- _What the exercise asks_
Output, word for word, the line that contains "The height and width of the screenshot is (373, 486)." and all lines after it in the records below, omitting pictures.

═════ Exercise materials ═════

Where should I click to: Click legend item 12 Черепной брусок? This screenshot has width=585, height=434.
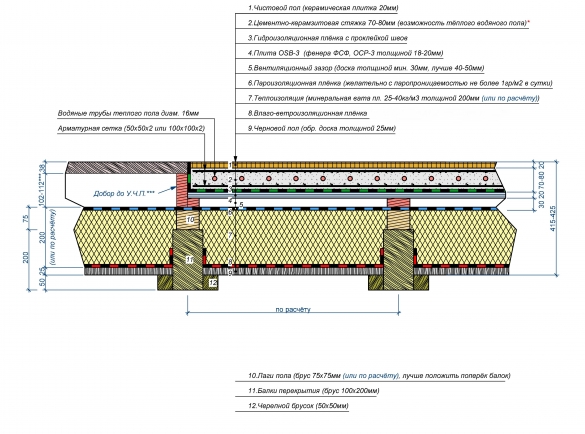298,406
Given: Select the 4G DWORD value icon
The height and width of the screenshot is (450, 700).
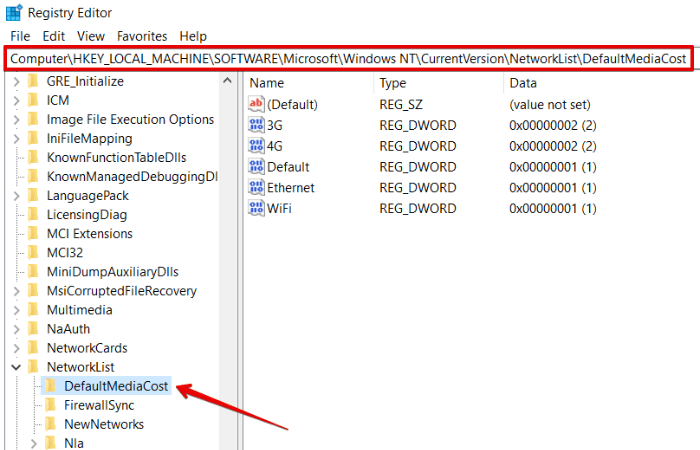Looking at the screenshot, I should pyautogui.click(x=256, y=146).
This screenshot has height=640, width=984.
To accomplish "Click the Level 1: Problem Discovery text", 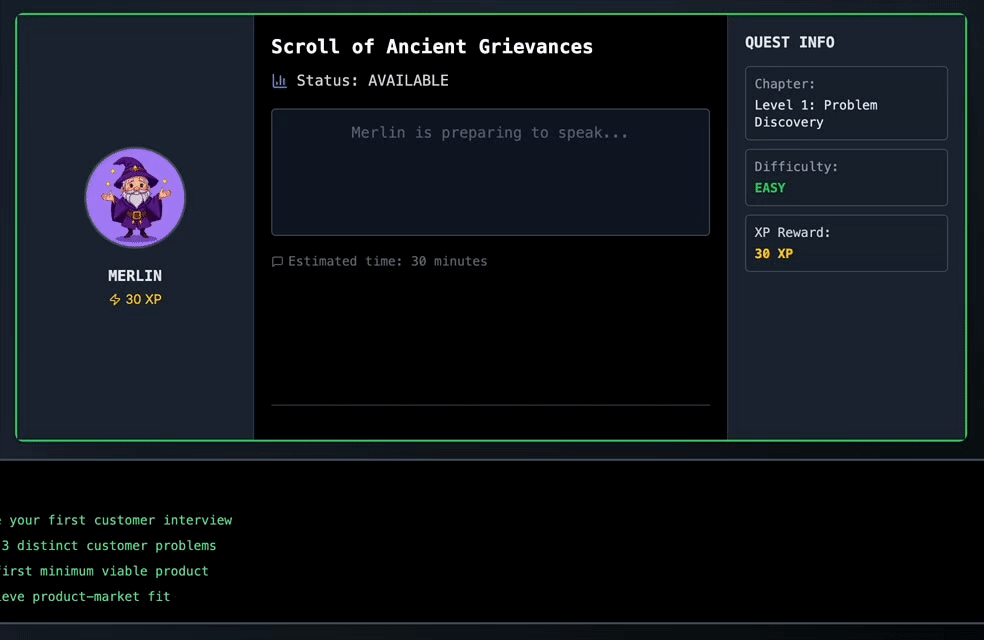I will coord(815,114).
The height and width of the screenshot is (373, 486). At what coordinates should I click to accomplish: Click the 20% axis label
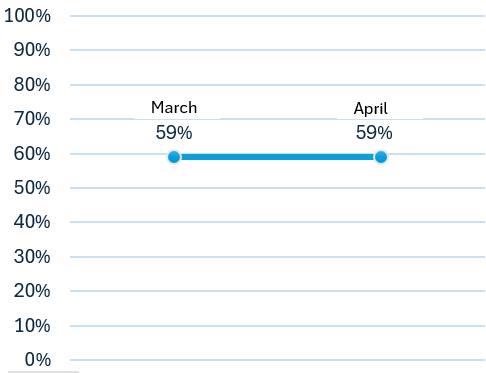coord(32,291)
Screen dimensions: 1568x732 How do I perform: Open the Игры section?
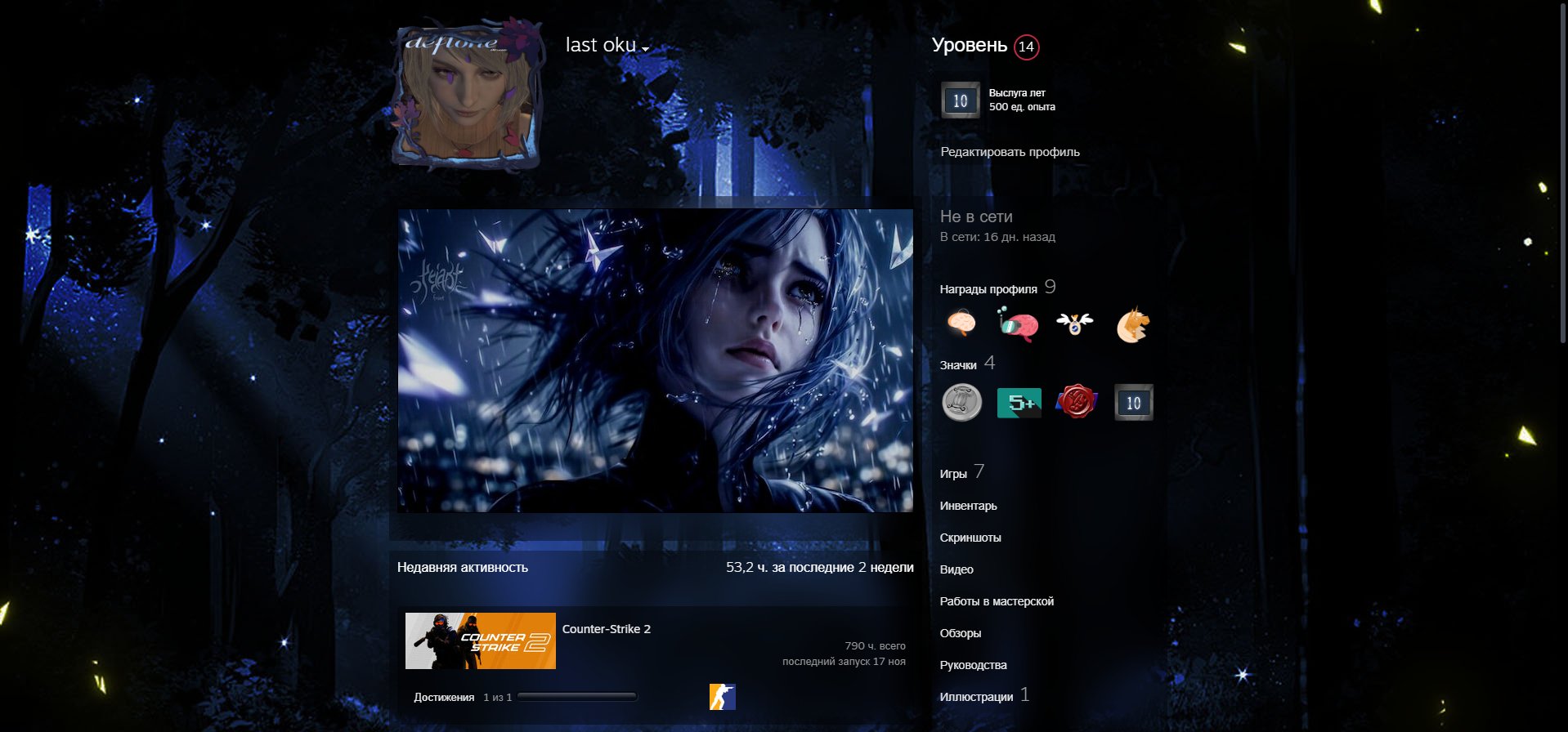click(953, 474)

═════

- _Solved exercise_
The height and width of the screenshot is (373, 486). At what coordinates should I click to accomplish: Click the 20% axis label
coord(32,291)
Screen dimensions: 1568x732 How do I perform: Open the Игры section?
click(953, 474)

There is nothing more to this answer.